Sur la foi des dernières statistiques, il y aurait moins de 700 000 Camerounais sur les 20 millions que nous sommes à avoir un emploi rémunéré. Si de ce chiffre on enlève les membres du Comité exécutif de la Fécafoot qui sont rémunérés en toute illégalité, le directeur de la Sodecoton qui ne semble rien diriger ou le directeur de la Sosucam qui importe du sucre au lieu d’en fabriquer, on mesure rapidement le privilège qu’il y a à jouer les Arlésienne sur cette page de journal et l’impérieuse nécessité de préserver ce poste.
Mon avenir comme opérateur de call-box, de sélectionneur des Lions ou de chargé de mission à la Présidence n’est vraiment pas assuré.
Autant donc chroniquer plus vigoureusement. J’en ai pris la résolution devant Marie qui, sans lever les yeux de son ordinateur, m’a demandé de ne pas être trop vigoureux quand même parce que, apparemment, je ne connais pas ma force.
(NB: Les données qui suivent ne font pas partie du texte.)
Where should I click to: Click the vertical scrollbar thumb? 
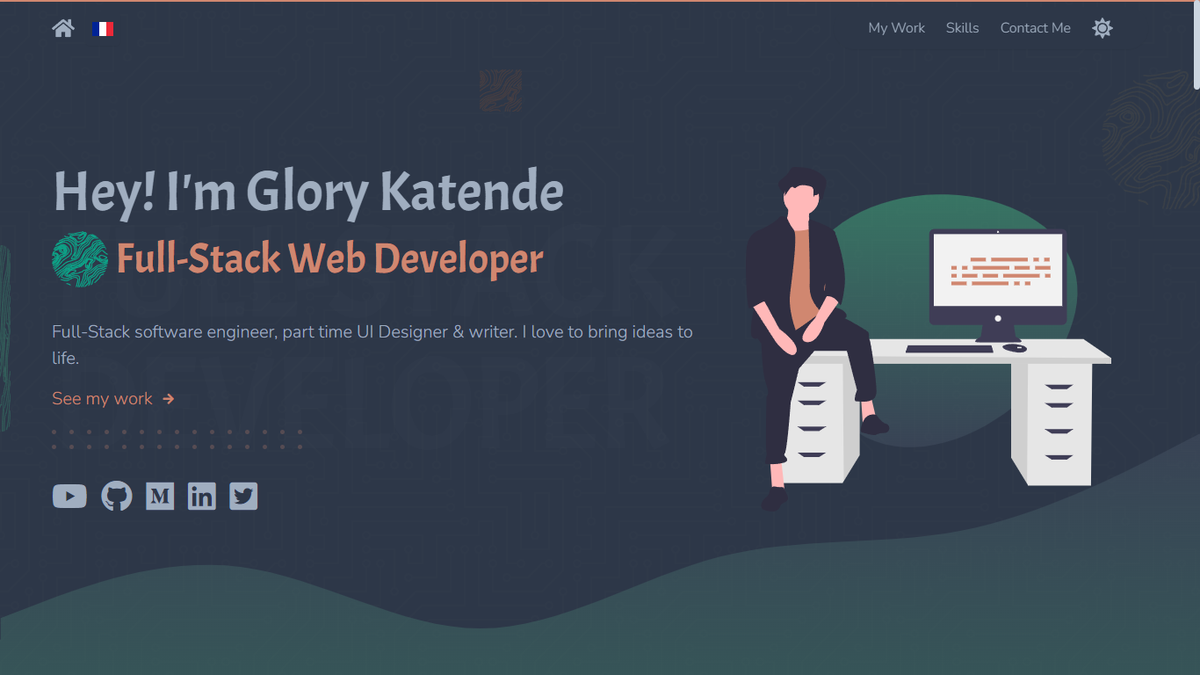click(x=1196, y=46)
Cela dit, observer la scène du football du Cameroun et la commenter deviennent néanmoins de plus en plus une véritable gageure qui dépasse le niveau des émoluments du scribe. L’intérêt de la chose semble s’estomper à la mesure du délabrement du landerneau. On tourne en rond, on dit les mêmes choses, on stigmatise les mêmes comportements interlopes, la même incurie, la même irresponsabilité. Le jeu du football s’est embelli partout sur cette terre, sauf chez nous où règne, en surplomb, la nature de notre âme de Camerounais.
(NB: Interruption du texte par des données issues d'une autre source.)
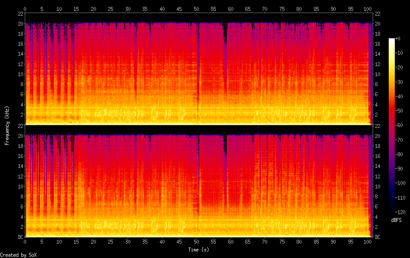Click the "dBFS" label under the color scale

pyautogui.click(x=396, y=220)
Quel peuple sommes-nous donc, je vous prie de m’éclairer, lorsqu’on se laisse ravaler au rang de simple spectateur de la chose publique, lorsqu’on laisse une camarilla de comploteurs nous déposséder d’un bien public, lorsque nous savons que tout va mal et que nous faisons comme si tout allait bien ? Le football est notre bien, et il s’en va à vau-l’eau, devant nos yeux, et nous savons parfaitement qui est responsable.
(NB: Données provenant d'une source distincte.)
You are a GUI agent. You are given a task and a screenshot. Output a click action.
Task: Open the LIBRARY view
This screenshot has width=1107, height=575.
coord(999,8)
Foin de pleurnicheries donc, je dois signer une chronique et gagner mon bœuf. Mais ce faisant, je refuse d’avaler des couleuvres de la part de qui que ce soit. Je ne monterai jamais dans un cargo militaire dont le commandant ne sait pas qu’il a besoin d’autorisations avant de traverser les espaces aériens de pays étrangers ; je n’irai jamais solliciter un mot auprès de M. Iya qui aurait dû se faire hara-kiri depuis longtemps parce qu’il a globalement échoué et qu’il nuit à la charge qui est la sienne en s’arc-boutant sur un fauteuil auquel il n’apporte que sa décence personnelle ; je ne calculerai plus M. Manga Onguene qui se bouscule devant un avion militaire au lieu d’aller à Yokadouma, comme le commande sa fonction, pour y organiser la pratique du foot. Quant au ministre des Lions indomptables qui ne protège pas le bien public, il suffit d’attendre : s’il a échappé à l’équinoxe, il ne traversera pas le solstice de juin.
Mais on parlera du foot bien joué et d’autres choses roborotatives pour l’esprit et pour le corps. Par exemple, ce fameux jour de Cameroun-Argentine en 1990, lorsque nous pensions et savions que nous avions le foot dans le sang, si je vous racontais par le détail la queue de bœuf accompagnée d’une polenta brésilienne que j’avais confectionnée pour la première fois de ma vie, dans le sud d’Ottawa, vous voudrez peut-être me raconter aussi ce que vous faisiez ce fameux jour-là ?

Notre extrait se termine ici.